Quelle estime voulez-vous que j’aie de vous, affreux Toto ? Vous n’avez pas de honte de manquer à des promesses qui vous coûteraient si peu à tenir. Si je vous tenais dans ce moment-ci vous passeriez un mauvais quart d’heure de matelas [1]. Malheureusement vous êtes à l’abri de ma vengeance et ma colère s’en va dans le vide. Sérieusement qu’est-ce qui t’a empêché de venir te reposer auprès de moi ce matin ? Ce ne peut être ton travail car enfin il faut bien que tu prennes le temps de te reposer un peu ? Alors, méchant Toto, c’est que vous ne m’aimez plus, c’est bien triste à penser. Je sais bien que vous n’en conviendrez pas mais vos actions et votre conduite sont là pour me prouver que je ne me trompe pas dans mes tristes conjectures. Que voulez-vous que fasse votre pauvre Juju une fois pénétrée de son malheur, dites ? Il vous était pourtant bien facile de l’aimer, le chemin était tout tracé, vous n’aviez qu’à le suivre. D’où vient que vous avez rebroussé chemin tout à coup ? Si vous avez un peu de cœur, si vous avez un peu de bonté dans l’âme, vous reviendrez sur vos pas, je ne pourrais pas vous attendre, moi, parce que ma destinée esta d’être toujours en avant et de vous aimer plus vite et plus fort que vous.

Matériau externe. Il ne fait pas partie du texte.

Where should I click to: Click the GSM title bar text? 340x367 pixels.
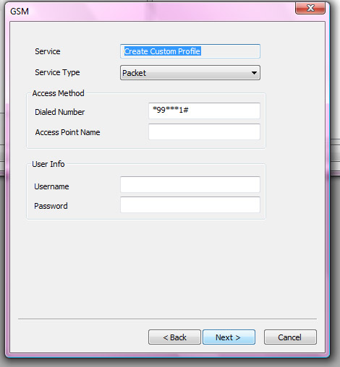click(x=20, y=12)
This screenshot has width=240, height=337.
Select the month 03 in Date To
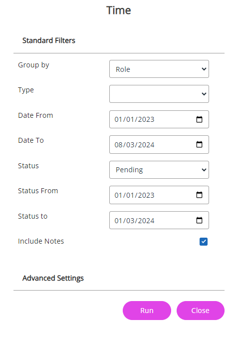130,145
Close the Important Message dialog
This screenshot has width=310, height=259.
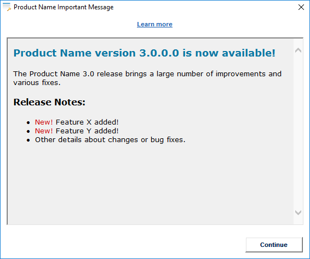coord(301,7)
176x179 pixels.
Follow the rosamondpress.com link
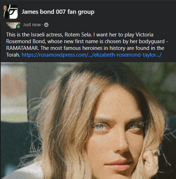coord(92,55)
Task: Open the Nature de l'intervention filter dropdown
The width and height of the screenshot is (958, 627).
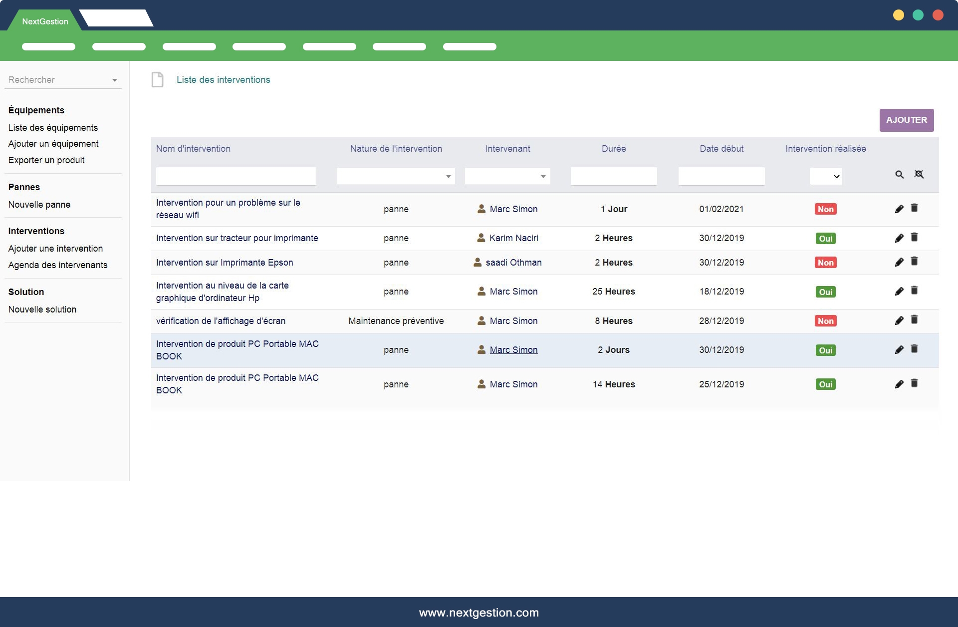Action: click(x=396, y=176)
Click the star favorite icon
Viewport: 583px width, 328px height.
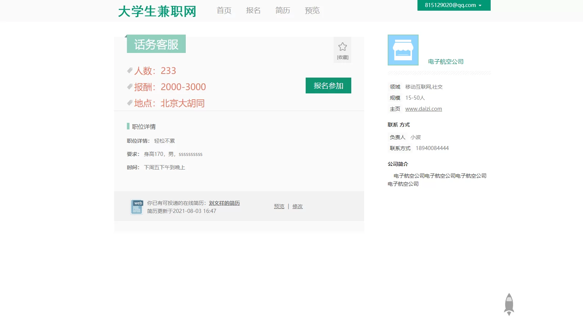pos(342,47)
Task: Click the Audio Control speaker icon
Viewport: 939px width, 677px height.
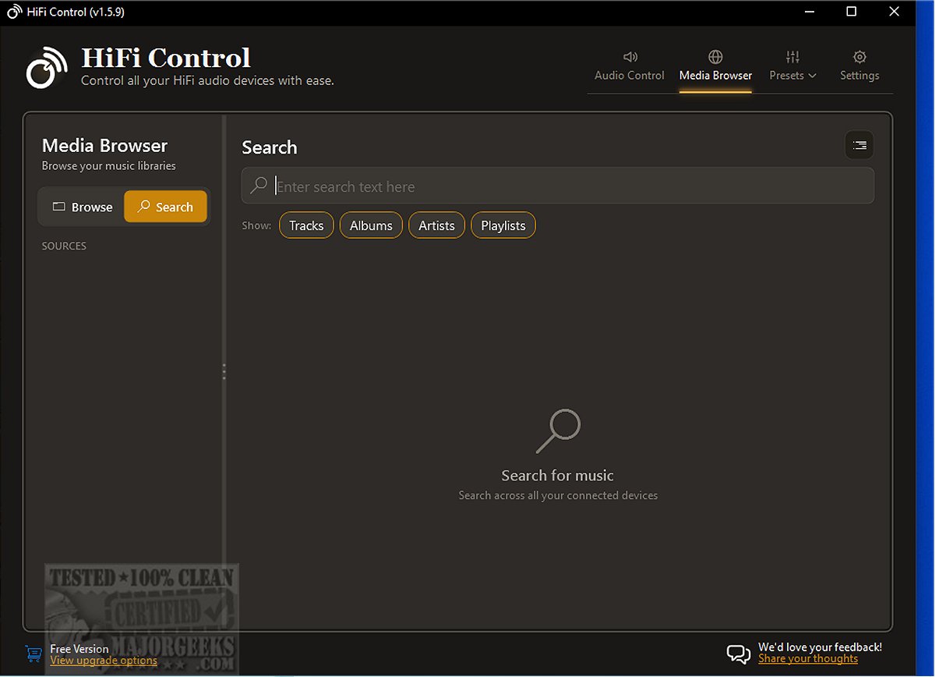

Mais enfin je vous laisserai sur la route des baisers et des pensées bien tendres pour vous indiquer le chemin à suivre. Et je vous pardonnerai de n’être pas venu ce matin si vous venez très tôt dans la journée et si vous rattrapezb cette nuit le temps perdu.

Juliette

BnF, Mss, NAF, 16330, f. 59-60
Transcription de Chantal Brière

a) « et ».
b) « rattrappez ».


17 avril [1837], lundi après-midi, 2 h. ¼

Bonjour mon cher petit homme bien-aimé. Quel temps affreux, quel horrible froid. Si on n’avaita pas un peu d’amour dans le cœur on mourrait comme des mouches. J’ai mal à la tête ce matin, je suis contrariée de voir que Mme Lanvin m’a encore manqué de parole, je ne peux l’attribuer qu’à l’inexactitude de M. P… [2] Il est fâcheux qu’il en prenne l’habitude car je pourrai me trouver d’ici à très peu de temps dans un grand embarras vis-à-vis la maîtresse de pension. Je te dis cela parce que tu es mon bien-aimé et que toutes mes pensées te sont connues.
Je voudrais te voir, il me semble qu’il y a huit jours que je ne t’ai embrassé. J’ai une grande impatience pour ne rien dire de plus de te caresser. Le marchand d’huile est venu tout à l’heure et pour peu que la blanchisseuse vienne aussi aujourd’hui il ne me restera pas un sou. Ainsi va l’argent. Encore s’il faisait un peu de soleil mais il pleut et il fait un froid de loup, toutes choses attristantes surtout quand vous n’êtes pas là. Que je voudrais donc baiser mon petit o, To. Viens vite si tu ne veux pas que je sois bien mareuleuse [3]. Je suis triste et souffrante, cela mérite bien tout votre intérêt. Je t’aime, tu es ma vie, tu es mon tout, tu es mon adoré petit homme, mon Victor bien-aimé.

Juliette

BnF, Mss, NAF, 16330, f. 61-62
Transcription de Chantal Brière

a) « avait ».

Notes

[1Jeu de mots avec cardeur de matelas.

[2Pour M. Pradier. Le père de Claire se dérobe régulièrement à ses devoirs en ne participant pas au règlement de la pension de sa fille.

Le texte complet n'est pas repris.